Vanessa suava em bicas. Atravessando um corredor apertado, sentia como se as paredes estivessem vivas, emanando o calor absorvido pelo dia ensolarado, pulsando com os gritos e pancadas vindos de dentro das celas que ficavam do outro lado. O guarda limpa a testa encharcada com um lenço imundo, não antes de reclamar da falta de um ar condicionado na prisão. Segundo ele, os chefes não queriam ser acusados de prestar mordomias para aqueles animais. Vanessa apenas concorda com um acenar de cabeça e um sorriso amarelo; as manchas em sua roupa não eram apenas do calor, mas do nervosismo.

Literalmente no meio do nada, a prisão de segurança máxima para a qual tinha sido convocada à força por policiais tinha uma fama que a precedia: era onde se continham os mais cruéis assassinos e estupradores do país. Os que saíam de lá tinham quase que um diploma de psicopatia para impressionar os colegas. Projetada décadas atrás para conter guerrilheiros e revolucionários do tipo, dava claros sinais de desgaste: as grossas paredes de concreto repletas de mofo, rachaduras e rabiscos obscenos. A falta de janelas e a iluminação deficiente transformavam tudo aquilo num forno mal cheiroso, onde a escória se debatia inquieta. E isso era apenas o corredor.

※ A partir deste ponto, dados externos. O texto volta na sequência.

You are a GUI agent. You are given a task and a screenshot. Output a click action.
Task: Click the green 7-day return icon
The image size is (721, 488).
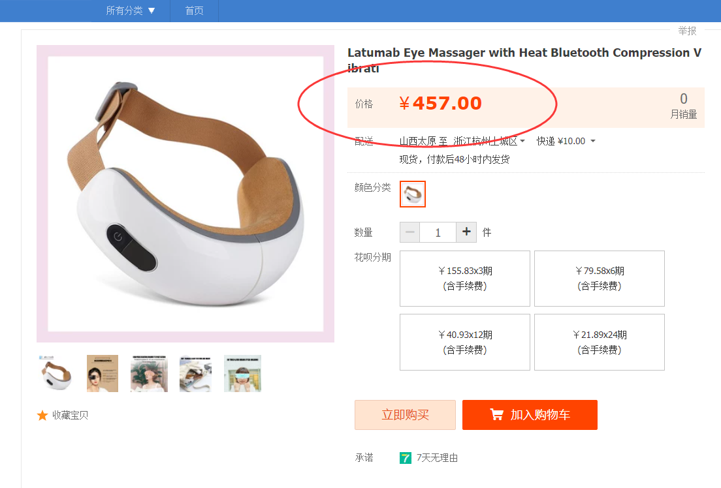406,458
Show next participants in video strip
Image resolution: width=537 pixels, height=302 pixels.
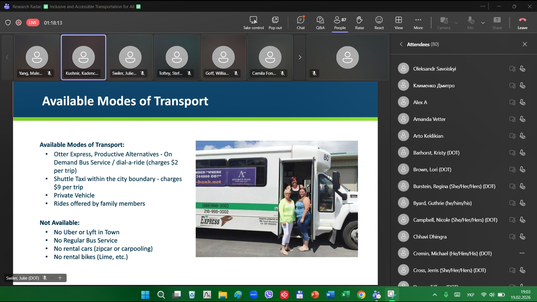(300, 57)
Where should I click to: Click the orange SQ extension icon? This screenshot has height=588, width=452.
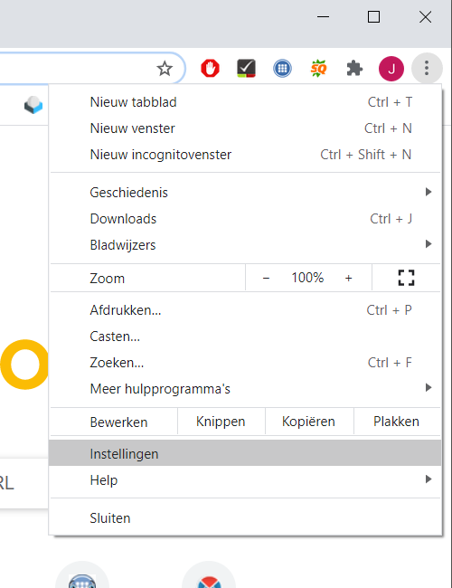coord(318,68)
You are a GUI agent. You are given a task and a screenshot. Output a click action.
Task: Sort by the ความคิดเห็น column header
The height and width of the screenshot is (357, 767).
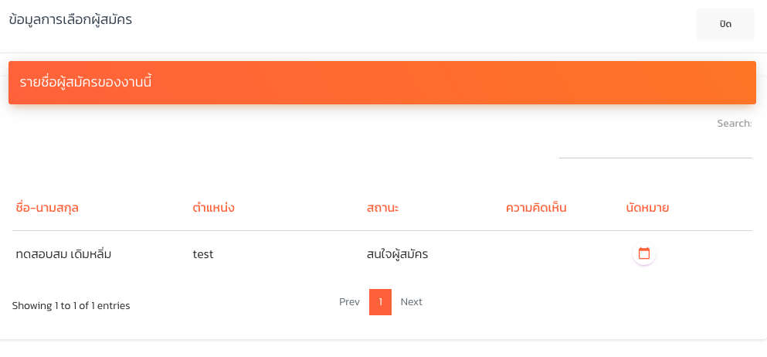click(536, 208)
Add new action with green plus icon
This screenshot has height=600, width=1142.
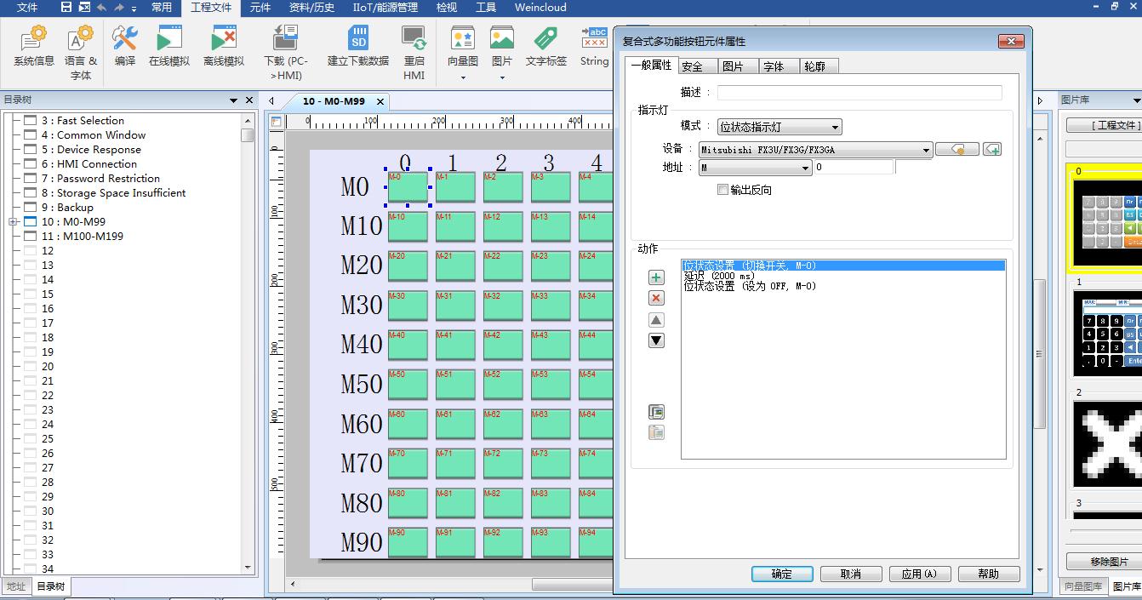click(x=656, y=277)
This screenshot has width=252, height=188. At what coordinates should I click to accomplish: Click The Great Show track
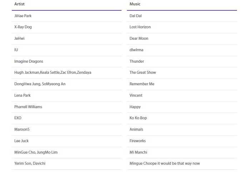143,72
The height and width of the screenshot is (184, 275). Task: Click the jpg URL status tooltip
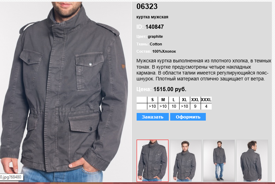(11, 177)
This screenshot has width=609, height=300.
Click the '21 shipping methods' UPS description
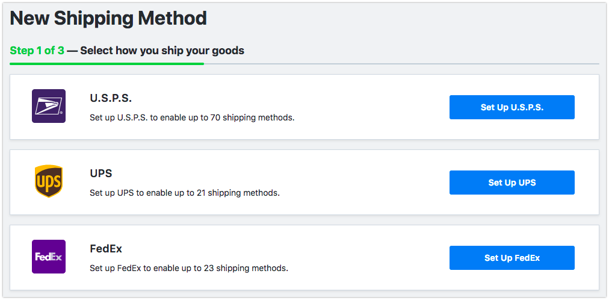[185, 193]
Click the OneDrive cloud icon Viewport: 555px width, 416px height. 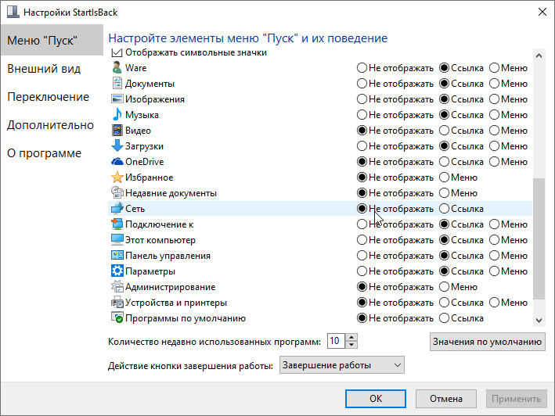coord(117,162)
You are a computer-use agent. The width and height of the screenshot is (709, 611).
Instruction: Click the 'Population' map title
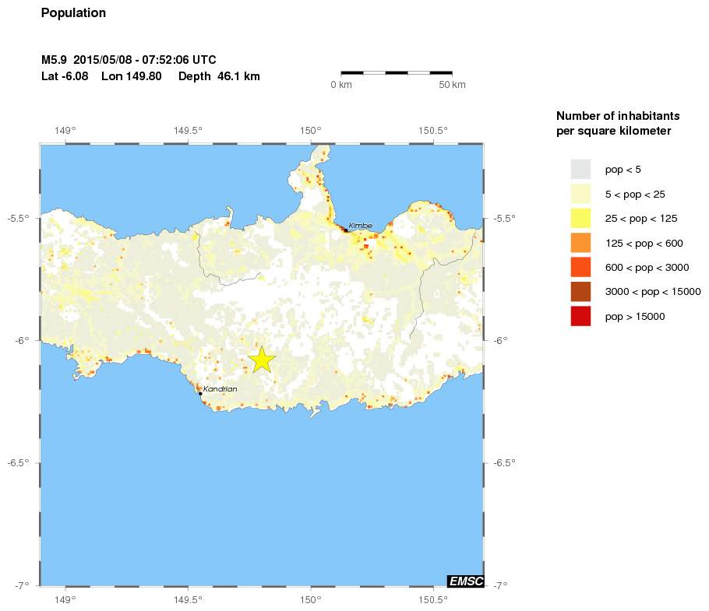click(73, 13)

O guarda dá mais alguns passos e volta-se para uma pesada porta metálica. Há uma diminuta janela de vidro reforçado – embaçada por sabe-se lá quantos anos de manutenção deficiente – pela qual esforça-se para enxergar algo. Ele volta-se para Vanessa mais uma vez, expressão bem mais séria agora. Uma enorme barra de metal faz as vezes de fechadura, ele a puxa com certa dificuldade, para depois arrastar a porta, que guincha com a ferrugem enquanto se abre.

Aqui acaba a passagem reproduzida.